Les îles intéressent les hommes à l’antiquité, car elles possèdent des atouts remarquables. En effet, à la croisée des routes maritimes, elles permettent au navigateur à voiles de se mettre à l’abri d’une falaise, ces îles étant le dernier mouillage sûr et un promontoire facile à défendre. Elles sont également un comptoir maritime idéal pourvu de sources d’eau douce propices à faire l’« aiguade », le plein d’eau, loin de la côte inhospitalière. Des anciennes recherches archéologiques ont montré que l’homme occupait ces lieux dès le néolithique et que sa présence était importante au début de l’âge de fer. Son habitat, perché et fortifié, date de la fin du VIème siècle avant J.C., et était pourvu d’une « acropole » qui a précédé un véritable habitat urbain pourvu de bâtiments publics.

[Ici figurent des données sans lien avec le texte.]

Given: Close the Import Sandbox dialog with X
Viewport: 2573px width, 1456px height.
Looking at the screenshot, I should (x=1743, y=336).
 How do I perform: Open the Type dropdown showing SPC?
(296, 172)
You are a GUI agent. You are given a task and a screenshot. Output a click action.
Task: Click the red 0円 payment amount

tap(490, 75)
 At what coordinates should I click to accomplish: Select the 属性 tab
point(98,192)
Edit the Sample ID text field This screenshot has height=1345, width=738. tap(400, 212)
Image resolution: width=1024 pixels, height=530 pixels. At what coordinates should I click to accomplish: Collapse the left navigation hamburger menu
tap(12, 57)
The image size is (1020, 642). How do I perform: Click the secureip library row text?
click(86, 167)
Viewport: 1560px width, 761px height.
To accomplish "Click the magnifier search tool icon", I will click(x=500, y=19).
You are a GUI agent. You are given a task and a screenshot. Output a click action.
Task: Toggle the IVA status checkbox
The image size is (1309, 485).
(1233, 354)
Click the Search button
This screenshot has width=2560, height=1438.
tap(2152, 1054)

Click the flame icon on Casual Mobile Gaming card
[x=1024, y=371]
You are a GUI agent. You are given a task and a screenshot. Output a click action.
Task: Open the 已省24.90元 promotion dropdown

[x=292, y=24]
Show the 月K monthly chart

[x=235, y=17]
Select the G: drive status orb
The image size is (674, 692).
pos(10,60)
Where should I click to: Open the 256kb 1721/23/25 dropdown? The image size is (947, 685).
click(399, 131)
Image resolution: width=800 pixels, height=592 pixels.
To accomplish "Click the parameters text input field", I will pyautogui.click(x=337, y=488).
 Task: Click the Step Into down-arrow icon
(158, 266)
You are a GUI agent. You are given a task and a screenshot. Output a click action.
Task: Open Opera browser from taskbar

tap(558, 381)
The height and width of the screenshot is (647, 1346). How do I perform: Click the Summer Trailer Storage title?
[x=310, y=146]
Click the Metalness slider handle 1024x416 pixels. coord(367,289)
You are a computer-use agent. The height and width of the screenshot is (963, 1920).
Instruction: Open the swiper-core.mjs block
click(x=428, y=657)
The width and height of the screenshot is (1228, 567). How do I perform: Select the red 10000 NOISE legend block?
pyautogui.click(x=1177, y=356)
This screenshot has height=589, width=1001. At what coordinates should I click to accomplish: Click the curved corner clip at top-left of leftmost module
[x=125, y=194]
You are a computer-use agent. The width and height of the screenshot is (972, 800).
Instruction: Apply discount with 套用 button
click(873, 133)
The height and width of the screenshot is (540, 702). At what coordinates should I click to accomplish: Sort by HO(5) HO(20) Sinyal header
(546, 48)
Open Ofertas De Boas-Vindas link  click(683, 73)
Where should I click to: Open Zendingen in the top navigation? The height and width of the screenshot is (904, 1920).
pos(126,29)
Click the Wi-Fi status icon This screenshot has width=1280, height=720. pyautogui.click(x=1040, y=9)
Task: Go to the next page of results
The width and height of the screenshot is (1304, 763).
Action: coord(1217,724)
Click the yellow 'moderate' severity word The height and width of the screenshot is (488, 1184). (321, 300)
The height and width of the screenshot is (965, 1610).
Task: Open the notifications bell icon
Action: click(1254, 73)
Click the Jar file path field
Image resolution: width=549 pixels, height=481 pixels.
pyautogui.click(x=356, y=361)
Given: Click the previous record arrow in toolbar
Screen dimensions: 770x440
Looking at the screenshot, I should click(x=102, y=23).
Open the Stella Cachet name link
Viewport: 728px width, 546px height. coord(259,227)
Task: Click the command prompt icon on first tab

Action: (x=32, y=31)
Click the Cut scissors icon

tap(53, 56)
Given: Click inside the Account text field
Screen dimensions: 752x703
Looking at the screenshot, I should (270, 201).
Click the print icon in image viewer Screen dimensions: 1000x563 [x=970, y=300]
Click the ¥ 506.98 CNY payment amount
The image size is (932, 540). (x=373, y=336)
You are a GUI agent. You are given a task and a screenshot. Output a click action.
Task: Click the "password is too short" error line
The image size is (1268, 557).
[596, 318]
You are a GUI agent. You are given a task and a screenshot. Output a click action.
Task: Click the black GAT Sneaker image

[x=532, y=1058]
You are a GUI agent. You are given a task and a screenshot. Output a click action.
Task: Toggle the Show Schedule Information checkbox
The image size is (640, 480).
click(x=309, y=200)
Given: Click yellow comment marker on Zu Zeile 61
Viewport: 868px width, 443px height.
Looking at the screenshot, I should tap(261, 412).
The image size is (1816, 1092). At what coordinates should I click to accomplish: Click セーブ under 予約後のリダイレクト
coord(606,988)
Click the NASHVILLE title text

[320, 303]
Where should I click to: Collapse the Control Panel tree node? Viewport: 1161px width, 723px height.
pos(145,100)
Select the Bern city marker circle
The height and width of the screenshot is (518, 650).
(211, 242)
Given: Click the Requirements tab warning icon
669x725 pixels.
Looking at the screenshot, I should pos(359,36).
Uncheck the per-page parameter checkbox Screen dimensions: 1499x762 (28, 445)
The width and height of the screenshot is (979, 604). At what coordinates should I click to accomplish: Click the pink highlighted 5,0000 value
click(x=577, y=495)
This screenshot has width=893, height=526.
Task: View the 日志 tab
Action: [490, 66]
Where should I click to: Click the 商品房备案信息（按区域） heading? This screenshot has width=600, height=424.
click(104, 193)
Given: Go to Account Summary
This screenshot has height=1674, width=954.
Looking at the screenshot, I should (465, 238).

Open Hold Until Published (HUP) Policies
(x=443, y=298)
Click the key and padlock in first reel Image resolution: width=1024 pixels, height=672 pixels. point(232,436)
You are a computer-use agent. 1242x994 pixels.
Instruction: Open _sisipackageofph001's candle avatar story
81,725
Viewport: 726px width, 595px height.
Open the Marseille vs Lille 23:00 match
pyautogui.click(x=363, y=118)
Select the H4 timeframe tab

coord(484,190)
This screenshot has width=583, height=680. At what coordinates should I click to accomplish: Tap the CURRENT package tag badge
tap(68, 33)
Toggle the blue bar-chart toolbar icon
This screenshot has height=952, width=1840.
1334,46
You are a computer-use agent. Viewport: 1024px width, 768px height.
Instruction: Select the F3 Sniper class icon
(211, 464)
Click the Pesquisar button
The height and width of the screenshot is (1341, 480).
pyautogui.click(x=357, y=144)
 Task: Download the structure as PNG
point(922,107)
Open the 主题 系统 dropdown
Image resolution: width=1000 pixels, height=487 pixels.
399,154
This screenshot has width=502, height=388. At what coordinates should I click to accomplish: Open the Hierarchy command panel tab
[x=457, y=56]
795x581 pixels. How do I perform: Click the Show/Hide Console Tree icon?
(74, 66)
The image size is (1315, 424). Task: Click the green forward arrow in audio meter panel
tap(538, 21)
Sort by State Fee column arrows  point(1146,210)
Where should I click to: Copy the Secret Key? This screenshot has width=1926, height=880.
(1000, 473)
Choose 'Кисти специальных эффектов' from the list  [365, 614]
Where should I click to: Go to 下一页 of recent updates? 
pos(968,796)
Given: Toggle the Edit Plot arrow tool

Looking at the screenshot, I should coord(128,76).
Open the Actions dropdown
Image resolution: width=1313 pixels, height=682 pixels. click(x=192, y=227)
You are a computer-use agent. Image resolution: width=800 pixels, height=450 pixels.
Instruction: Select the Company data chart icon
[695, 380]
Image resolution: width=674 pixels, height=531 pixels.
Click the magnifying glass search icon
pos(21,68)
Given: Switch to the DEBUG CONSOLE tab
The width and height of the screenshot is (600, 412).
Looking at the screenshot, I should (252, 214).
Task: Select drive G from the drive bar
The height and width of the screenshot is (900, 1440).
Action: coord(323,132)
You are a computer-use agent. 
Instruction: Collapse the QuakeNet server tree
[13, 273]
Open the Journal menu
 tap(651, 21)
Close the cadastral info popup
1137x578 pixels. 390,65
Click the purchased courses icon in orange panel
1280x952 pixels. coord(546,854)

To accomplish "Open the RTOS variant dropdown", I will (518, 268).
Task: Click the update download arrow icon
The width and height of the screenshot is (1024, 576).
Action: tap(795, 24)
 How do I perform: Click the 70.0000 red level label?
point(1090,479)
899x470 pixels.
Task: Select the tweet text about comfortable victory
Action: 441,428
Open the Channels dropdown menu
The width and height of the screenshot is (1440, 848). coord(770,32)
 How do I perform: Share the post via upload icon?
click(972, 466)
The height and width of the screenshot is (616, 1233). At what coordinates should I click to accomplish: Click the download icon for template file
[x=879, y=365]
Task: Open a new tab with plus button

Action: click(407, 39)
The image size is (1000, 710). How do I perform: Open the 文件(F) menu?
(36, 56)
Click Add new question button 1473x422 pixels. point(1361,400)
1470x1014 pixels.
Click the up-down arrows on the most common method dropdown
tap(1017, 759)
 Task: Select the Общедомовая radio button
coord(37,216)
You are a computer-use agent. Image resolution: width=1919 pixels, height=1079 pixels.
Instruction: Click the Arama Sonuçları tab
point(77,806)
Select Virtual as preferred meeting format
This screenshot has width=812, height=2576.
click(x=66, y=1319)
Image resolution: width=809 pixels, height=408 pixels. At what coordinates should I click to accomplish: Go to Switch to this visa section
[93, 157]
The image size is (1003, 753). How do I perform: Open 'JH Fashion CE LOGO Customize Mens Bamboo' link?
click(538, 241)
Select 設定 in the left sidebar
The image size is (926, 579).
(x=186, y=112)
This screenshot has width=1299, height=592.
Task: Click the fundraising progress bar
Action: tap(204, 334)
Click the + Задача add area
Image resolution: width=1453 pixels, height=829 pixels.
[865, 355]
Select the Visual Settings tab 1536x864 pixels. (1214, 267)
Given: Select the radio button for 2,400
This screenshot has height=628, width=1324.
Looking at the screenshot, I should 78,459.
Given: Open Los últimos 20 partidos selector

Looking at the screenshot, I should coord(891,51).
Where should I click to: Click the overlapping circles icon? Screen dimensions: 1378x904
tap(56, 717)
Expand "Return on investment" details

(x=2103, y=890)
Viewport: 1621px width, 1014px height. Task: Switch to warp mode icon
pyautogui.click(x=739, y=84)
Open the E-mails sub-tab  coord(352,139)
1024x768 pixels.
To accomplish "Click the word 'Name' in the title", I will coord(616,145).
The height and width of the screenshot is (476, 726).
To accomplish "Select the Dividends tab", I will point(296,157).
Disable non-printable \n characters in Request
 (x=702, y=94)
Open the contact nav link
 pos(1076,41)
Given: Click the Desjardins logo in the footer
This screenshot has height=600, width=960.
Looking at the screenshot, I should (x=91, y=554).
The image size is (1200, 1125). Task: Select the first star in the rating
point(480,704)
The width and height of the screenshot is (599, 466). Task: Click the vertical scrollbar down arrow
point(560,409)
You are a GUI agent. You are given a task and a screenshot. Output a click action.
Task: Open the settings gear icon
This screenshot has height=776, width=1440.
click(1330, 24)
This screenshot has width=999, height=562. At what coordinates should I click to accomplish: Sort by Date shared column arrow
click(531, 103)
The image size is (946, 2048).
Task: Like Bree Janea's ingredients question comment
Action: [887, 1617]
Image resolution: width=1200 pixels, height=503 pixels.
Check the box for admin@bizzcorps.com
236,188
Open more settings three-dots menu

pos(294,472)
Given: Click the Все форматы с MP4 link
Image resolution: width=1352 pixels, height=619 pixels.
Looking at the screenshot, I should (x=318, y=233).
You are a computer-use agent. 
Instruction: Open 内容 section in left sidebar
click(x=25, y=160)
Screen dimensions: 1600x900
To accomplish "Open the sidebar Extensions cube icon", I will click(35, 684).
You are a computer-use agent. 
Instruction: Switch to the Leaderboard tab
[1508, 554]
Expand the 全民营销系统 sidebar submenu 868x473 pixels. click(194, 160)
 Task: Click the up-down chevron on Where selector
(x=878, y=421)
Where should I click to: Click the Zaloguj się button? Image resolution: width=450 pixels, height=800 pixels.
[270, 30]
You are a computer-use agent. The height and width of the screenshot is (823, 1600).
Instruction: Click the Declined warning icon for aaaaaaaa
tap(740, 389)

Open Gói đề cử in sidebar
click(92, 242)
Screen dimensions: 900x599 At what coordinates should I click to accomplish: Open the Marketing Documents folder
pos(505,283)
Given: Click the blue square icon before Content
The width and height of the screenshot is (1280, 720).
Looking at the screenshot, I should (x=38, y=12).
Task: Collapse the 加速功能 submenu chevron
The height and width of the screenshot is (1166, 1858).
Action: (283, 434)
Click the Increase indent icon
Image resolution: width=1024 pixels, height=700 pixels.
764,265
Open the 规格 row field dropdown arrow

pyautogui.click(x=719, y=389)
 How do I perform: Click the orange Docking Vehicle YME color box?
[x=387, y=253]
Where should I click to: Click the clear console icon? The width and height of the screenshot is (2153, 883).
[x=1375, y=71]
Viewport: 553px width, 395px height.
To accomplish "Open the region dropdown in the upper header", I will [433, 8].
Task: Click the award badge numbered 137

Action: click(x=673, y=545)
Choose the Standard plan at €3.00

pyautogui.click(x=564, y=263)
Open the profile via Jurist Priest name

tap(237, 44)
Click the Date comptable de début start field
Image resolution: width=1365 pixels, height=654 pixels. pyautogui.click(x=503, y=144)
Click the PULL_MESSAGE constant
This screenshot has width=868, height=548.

Tous ces atouts stratégiques n’échappent pas aux Romains. Dès l’époque républicaine, ils occupent l’île, fortifient cette acropole et en font une base navale puissante, dernière étape avant leur grande ville Fréjus (Forum Julii). Ils entourent également l’ouest de l’île d’un rempart renforcé de tours, dont il reste aujourd’hui quelques vestiges, et implantent quelques fortifications à Cannes.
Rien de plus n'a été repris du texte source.